[Data to examine — start]

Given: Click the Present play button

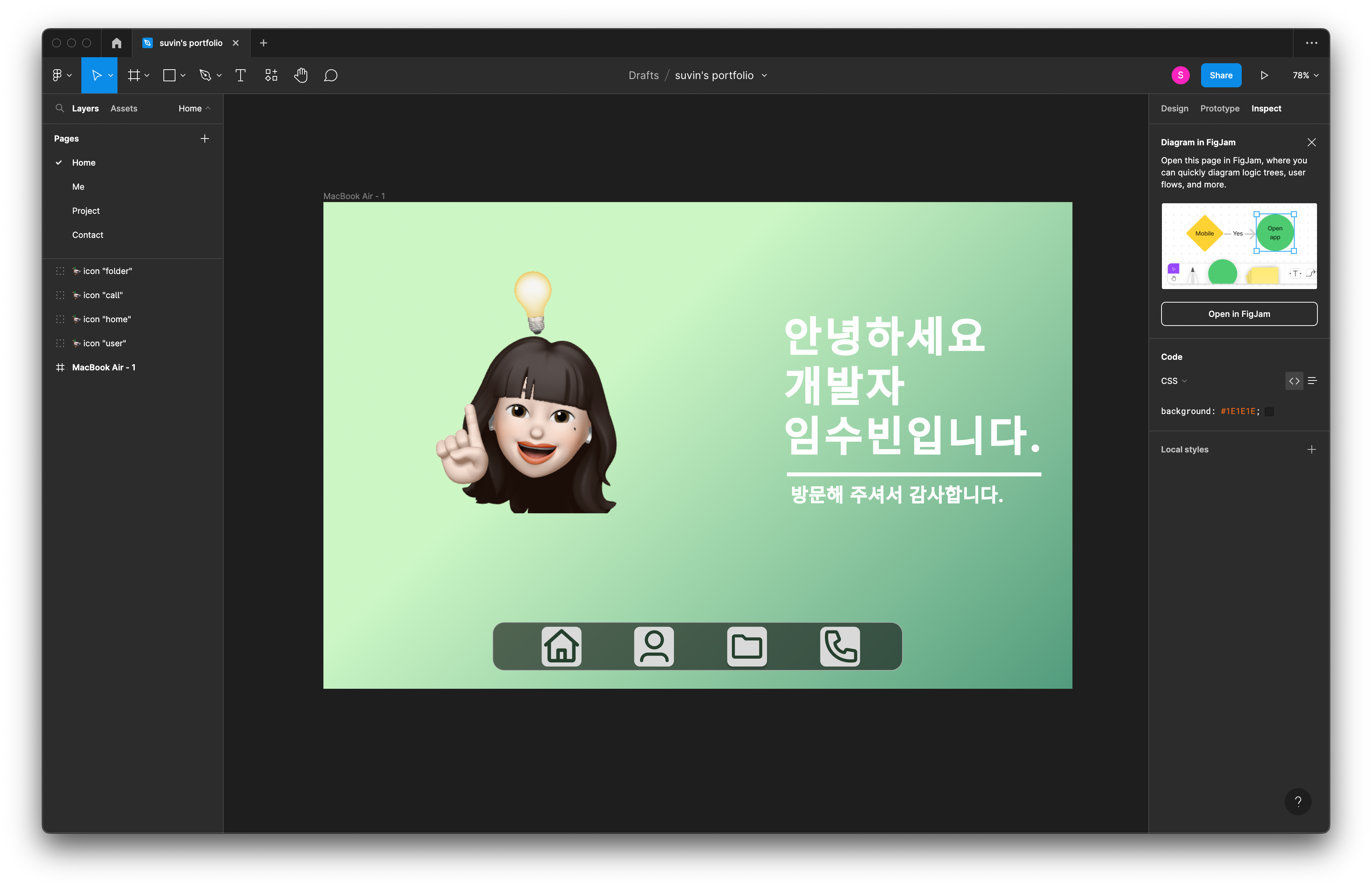Looking at the screenshot, I should 1264,76.
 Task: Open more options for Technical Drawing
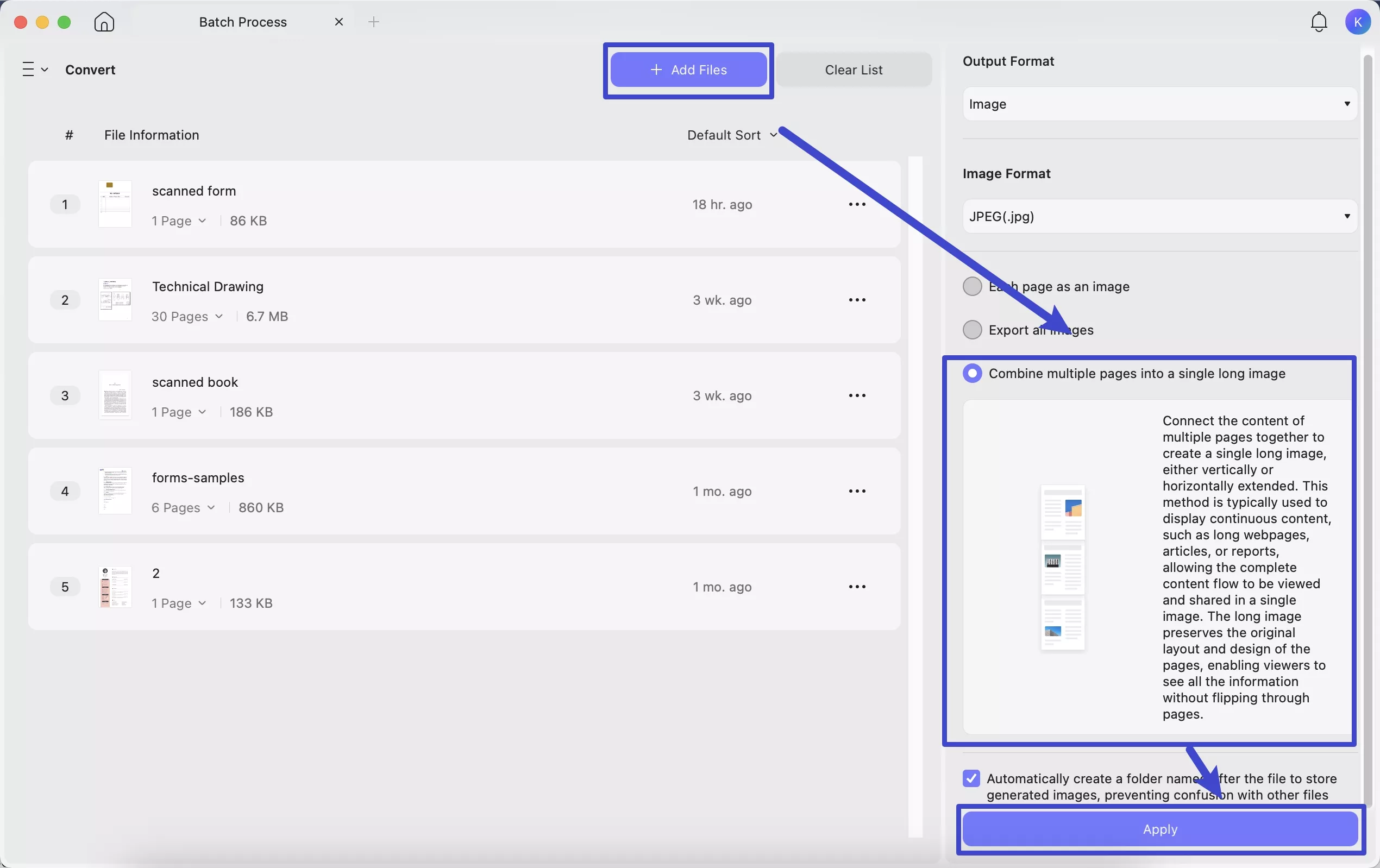pyautogui.click(x=857, y=300)
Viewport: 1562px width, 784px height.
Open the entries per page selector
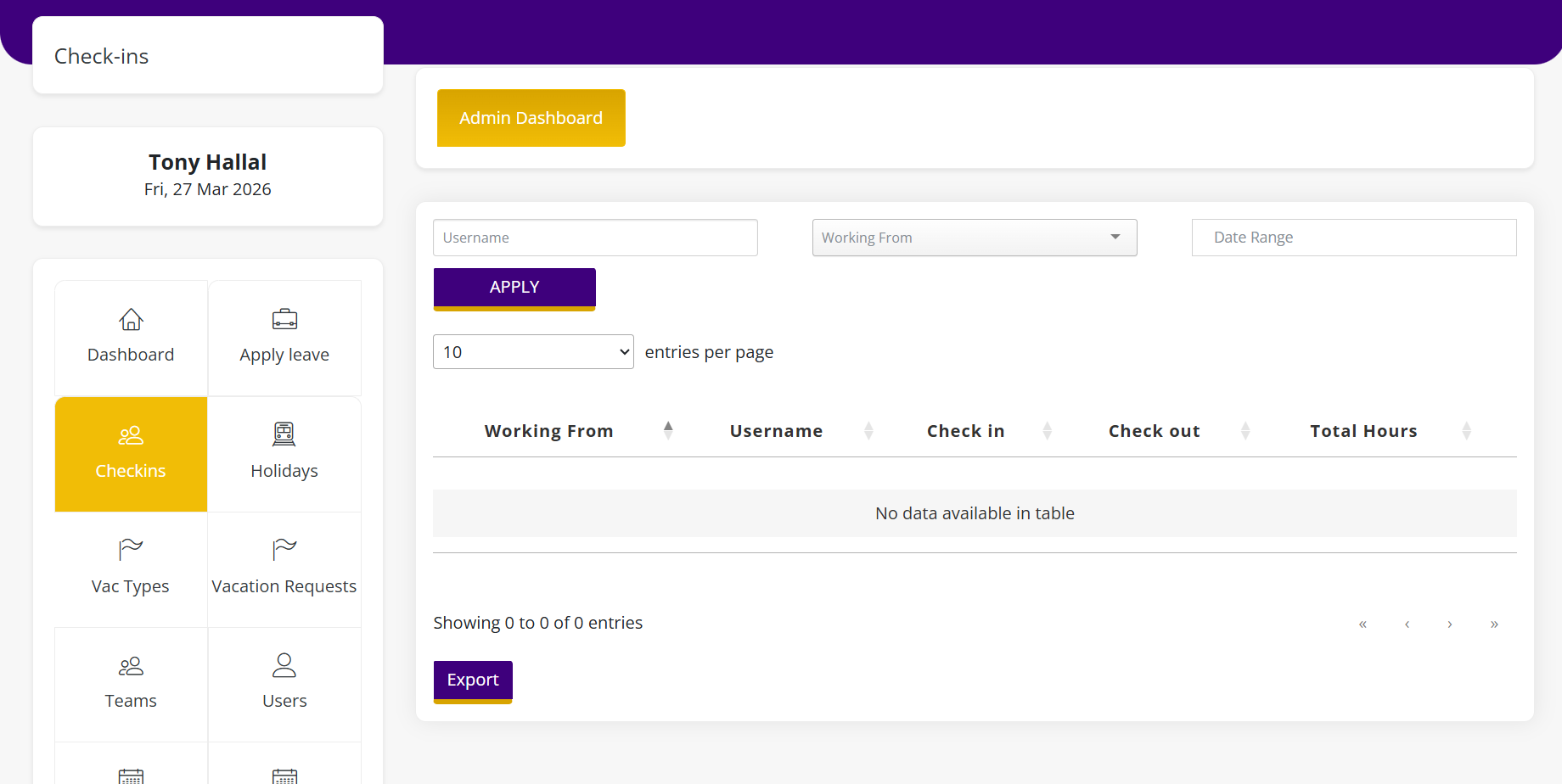pyautogui.click(x=533, y=350)
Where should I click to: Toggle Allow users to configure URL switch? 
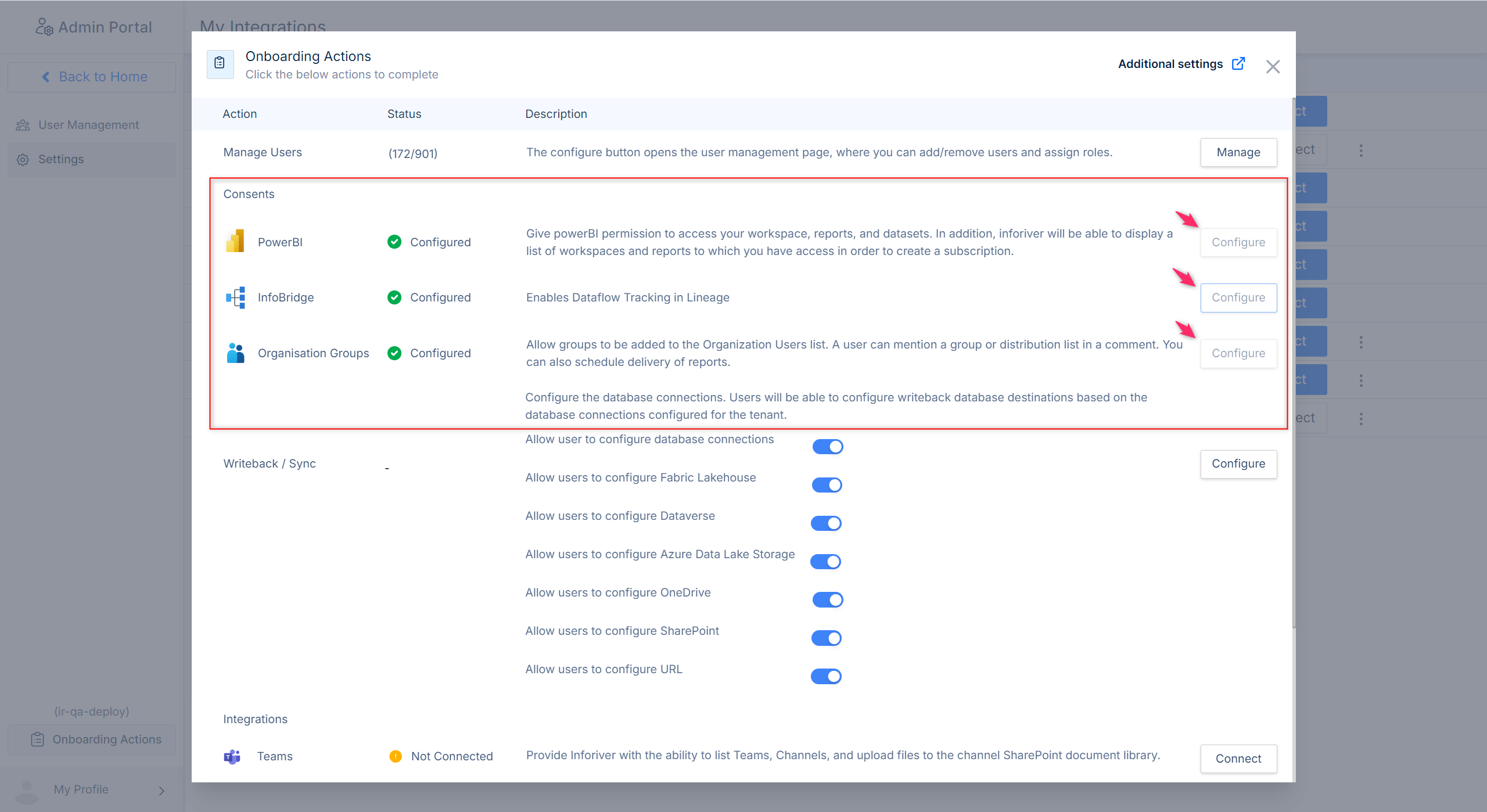coord(826,677)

[Data to examine — finish]

[What is needed]:
Once the line containing "Task: Open more" is found in the records above, it and every line after it up to the last must be repeated exactly, without pictures.

[Expected answer]:
 Task: Open more options for Technical Drawing
pyautogui.click(x=857, y=300)
Viewport: 1562px width, 784px height.
Open the entries per page selector
pyautogui.click(x=533, y=350)
Where should I click to: Toggle Allow users to configure URL switch? 
coord(826,677)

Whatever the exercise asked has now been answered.